Greg Knox

Current position
- Title: Director of career & professional development
- Team: Mississippi State
- Conference: SEC

Biographical details
- Born: September 10, 1963 (age 62) Rosebud, Texas, U.S.

Playing career
- 1984: Ranger CC
- 1985–1987: Northeastern State
- Position: Quarterback

Coaching career (HC unless noted)
- 1989–1990: Northeastern State (GA)
- 1990–1991: TCU (GA)
- 1992–1994: Stephen F. Austin (WR/ST)
- 1995: Ole Miss (WR)
- 1996–1998: Ole Miss (WR/RC)
- 1999–2008: Auburn (WR/RC)
- 2009–2013: Mississippi State (RB)
- 2014–2017: Mississippi State (RB/ST)
- 2017: Mississippi State (interim HC)
- 2018–2021: Florida (RB/ST)
- 2021: Florida (interim HC)
- 2022: Buffalo (RB/AST)
- 2023: Mississippi State (SOA)
- 2023: Mississippi State (interim HC)

Head coaching record
- Overall: 3–2
- Bowls: 1–1

= Greg Knox =

American football player and coach (born 1963)

Gregory L. Knox (born September 10, 1963) is an American college football coach. He is the director of career and professional development for Mississippi State University, a position he has held since 2024. He previously was the Interim Head Coach at Mississippi State University. Knox served as interim head football coach at Mississippi State for the final game of the 2017 and at the University of Florida for the final two games in 2021. From 2009 to 2021, he was Dan Mullen's running backs coach, first at Mississippi State and then at Florida.

==Playing career==
Knox attended Rosebud-Lott High School in Travis, Texas. Jim Wacker recruited him to Southwest Texas State University. Following the 1982 national championship-winning season, Wacker left to take the head coaching job at Texas Christian University, and Knox transferred to Ranger College in Ranger, Texas. After a year at Ranger, Knox transferred to Northeastern State University in Tahlequah, Oklahoma, for the 1985 season.

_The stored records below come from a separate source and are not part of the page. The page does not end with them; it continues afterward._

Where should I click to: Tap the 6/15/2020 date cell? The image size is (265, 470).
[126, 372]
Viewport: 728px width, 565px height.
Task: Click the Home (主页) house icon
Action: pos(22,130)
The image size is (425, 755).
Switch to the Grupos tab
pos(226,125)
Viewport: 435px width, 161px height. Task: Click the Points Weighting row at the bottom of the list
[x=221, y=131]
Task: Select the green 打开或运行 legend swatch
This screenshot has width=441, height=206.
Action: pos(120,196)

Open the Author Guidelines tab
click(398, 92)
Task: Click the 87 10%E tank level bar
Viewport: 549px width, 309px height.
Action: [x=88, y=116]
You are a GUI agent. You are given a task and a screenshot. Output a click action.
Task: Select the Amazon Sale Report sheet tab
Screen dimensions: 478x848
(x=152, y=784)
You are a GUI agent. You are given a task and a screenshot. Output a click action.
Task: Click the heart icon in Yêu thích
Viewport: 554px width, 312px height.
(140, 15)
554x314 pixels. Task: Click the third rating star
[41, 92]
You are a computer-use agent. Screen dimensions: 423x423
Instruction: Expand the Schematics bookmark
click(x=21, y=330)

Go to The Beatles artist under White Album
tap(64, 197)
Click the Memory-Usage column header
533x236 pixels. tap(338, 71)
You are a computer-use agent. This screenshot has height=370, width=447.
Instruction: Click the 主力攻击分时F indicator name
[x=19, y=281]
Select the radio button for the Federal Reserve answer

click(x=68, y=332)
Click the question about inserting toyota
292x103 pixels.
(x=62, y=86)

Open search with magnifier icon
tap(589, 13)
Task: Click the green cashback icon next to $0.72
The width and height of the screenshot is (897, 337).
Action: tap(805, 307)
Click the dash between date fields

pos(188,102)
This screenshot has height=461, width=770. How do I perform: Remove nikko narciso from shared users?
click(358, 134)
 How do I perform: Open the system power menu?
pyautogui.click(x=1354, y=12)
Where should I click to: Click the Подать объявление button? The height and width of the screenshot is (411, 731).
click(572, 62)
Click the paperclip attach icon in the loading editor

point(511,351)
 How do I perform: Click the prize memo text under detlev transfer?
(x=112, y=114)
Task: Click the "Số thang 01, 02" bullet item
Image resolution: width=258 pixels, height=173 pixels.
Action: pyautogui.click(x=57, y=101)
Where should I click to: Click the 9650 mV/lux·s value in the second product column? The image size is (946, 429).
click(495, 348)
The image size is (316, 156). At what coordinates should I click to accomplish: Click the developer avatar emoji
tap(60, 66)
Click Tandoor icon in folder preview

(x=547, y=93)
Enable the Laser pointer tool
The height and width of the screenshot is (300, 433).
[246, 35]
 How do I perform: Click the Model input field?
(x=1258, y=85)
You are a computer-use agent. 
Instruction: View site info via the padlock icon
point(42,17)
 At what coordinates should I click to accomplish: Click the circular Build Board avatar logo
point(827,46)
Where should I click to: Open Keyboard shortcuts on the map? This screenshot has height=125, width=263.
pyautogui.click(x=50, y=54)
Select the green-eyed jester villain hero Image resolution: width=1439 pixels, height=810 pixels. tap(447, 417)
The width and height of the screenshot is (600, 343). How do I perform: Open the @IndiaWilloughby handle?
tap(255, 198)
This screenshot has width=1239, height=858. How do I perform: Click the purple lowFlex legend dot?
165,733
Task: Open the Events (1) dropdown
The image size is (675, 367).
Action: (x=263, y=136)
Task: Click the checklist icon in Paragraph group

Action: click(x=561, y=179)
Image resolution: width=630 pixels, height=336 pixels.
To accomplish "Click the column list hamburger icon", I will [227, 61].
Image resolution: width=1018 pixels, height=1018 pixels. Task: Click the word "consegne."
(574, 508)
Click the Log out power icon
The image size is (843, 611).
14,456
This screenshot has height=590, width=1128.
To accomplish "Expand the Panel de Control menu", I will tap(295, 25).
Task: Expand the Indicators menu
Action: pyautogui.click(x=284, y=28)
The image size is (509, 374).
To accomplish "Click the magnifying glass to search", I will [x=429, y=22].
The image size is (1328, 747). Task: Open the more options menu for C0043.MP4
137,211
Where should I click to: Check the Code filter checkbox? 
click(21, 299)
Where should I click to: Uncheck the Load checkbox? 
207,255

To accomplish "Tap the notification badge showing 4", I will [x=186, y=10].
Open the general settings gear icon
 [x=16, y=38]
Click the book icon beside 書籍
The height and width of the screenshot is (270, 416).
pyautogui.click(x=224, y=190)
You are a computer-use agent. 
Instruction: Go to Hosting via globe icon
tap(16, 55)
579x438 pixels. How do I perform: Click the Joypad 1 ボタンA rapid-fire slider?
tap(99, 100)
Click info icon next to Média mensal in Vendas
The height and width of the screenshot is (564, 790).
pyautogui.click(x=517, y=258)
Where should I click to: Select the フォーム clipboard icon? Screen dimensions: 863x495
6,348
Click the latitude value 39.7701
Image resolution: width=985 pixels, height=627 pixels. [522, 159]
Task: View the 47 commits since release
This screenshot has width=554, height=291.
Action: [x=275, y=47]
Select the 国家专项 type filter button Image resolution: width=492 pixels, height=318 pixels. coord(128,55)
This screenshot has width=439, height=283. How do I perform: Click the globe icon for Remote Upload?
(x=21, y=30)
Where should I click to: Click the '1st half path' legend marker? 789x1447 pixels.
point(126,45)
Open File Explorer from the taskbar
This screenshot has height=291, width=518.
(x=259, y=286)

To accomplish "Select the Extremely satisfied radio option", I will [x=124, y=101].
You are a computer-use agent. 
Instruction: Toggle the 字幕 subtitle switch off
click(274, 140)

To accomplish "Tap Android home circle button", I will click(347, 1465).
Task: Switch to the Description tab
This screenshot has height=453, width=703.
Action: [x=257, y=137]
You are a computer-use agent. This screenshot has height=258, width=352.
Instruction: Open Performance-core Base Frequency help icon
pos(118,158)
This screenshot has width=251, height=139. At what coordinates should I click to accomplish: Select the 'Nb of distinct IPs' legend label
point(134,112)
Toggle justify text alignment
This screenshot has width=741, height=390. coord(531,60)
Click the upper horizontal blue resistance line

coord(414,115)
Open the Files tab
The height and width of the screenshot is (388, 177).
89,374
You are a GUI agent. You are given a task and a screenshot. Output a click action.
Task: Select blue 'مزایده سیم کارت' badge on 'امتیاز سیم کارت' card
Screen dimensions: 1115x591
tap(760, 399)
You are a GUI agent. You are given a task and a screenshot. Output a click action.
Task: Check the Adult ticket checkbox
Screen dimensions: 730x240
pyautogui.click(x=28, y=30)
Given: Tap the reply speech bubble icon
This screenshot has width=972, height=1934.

Knox graduated from Northeastern State with a bachelor's degree in 1986 and a master's in 1990.

==Coaching career==
Although Knox was due to follow Mullen to Florida, he served as interim coach of the Mississippi State Bulldogs in their victory at the 2017 TaxSlayer Bowl. He served as the interim head coach for the Florida Gators after Mullen was dismissed in the 2021 season, Knox led the Gators to a win over the Florida State in the regular season finale and a loss against UCF in the 2021 Gasparilla Bowl.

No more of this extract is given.